[Pixel coordinate grounding data]

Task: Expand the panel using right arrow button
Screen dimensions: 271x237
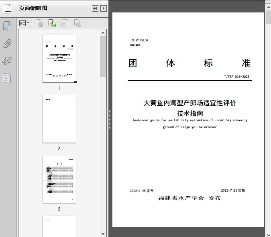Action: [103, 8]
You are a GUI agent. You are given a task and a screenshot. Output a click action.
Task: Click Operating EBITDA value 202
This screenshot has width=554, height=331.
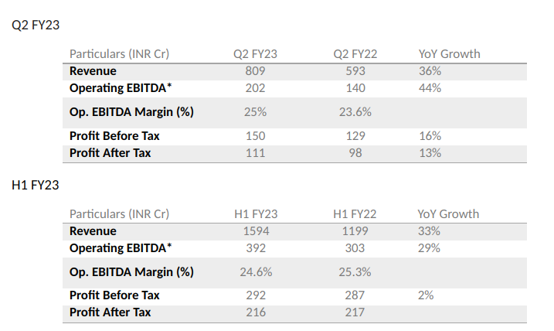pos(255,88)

_ACTIVITY:_ Could you copy every record above exactly, leaving out the pictures?

_TASK OUTPUT:_
Task: Expand the panel using right arrow button
Screen dimensions: 271x237
Action: [103, 8]
You are a GUI agent. You are given a task and a screenshot. Output a click action.
Task: Click Operating EBITDA value 202
This screenshot has width=554, height=331.
pos(255,88)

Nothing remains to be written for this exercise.